Acute COVID-19, caused by infection with severe acute respiratory syndrome coronavirus 2 (SARS-CoV-2), is characterized by a broad spectrum of clinical severity, from asymptomatic to fatal1,2. The immune response during acute illness contributes to both host defense and pathogenesis of severe COVID-19 (ref. 3).

Pronounced immune dysregulation with lymphopenia and increased expression of inflammatory mediators3,4 have been described in the acute phase. Following acute COVID-19 infection, a proportion of patients develop physical and neuropsychiatric symptoms lasting longer than 12 weeks (known as Long COVID, chronic COVID syndrome or post-acute sequelae of COVID-19 (ref. 5)), henceforth denoted as LC.

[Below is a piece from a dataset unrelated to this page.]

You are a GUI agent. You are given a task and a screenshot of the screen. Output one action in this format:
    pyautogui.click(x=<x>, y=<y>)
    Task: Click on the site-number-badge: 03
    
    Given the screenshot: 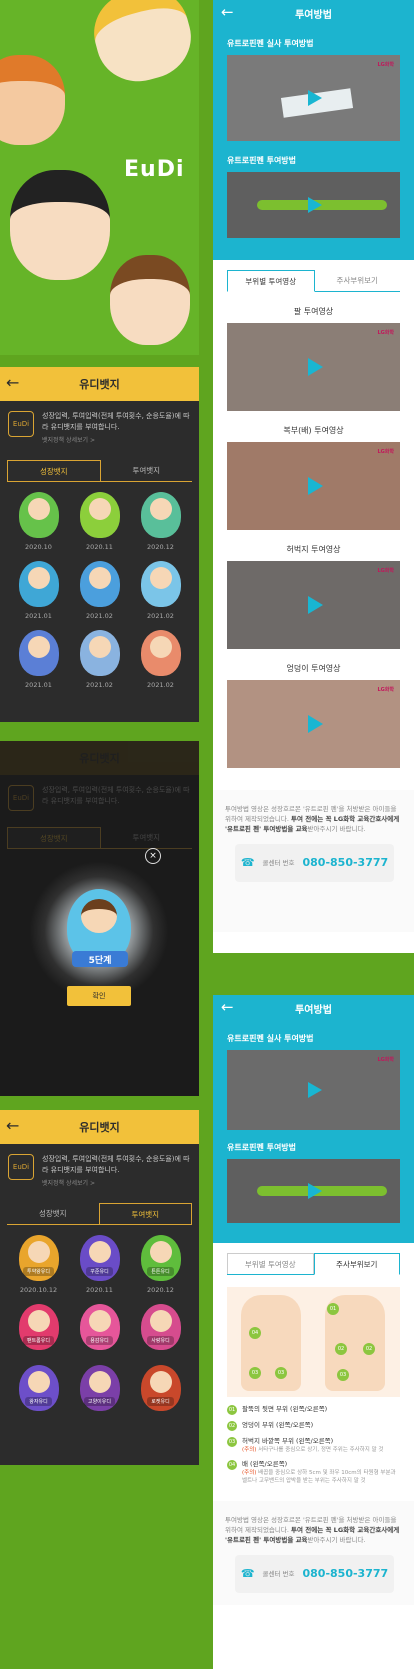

Although similar syndromes have been described following infection with SARS-CoV-1 (ref. 6) and Middle East respiratory syndrome–related coronavirus7, LC often develops after mild-to-moderate COVID-19 (refs. 8,9).

Symptoms persisting 6 months were observed in 76% of hospitalized patients, with muscle weakness and fatigue being most frequently reported10,11. LC affects between 10% and 30% of community-managed COVID-19 cases 2 to 3 months after infection12,13 and can persist >8 months after infection14.

LC symptoms include severe relapsing fatigue, dyspnea, chest tightness, cough, brain fog and headache15. The underlying pathophysiology of LC is poorly understood.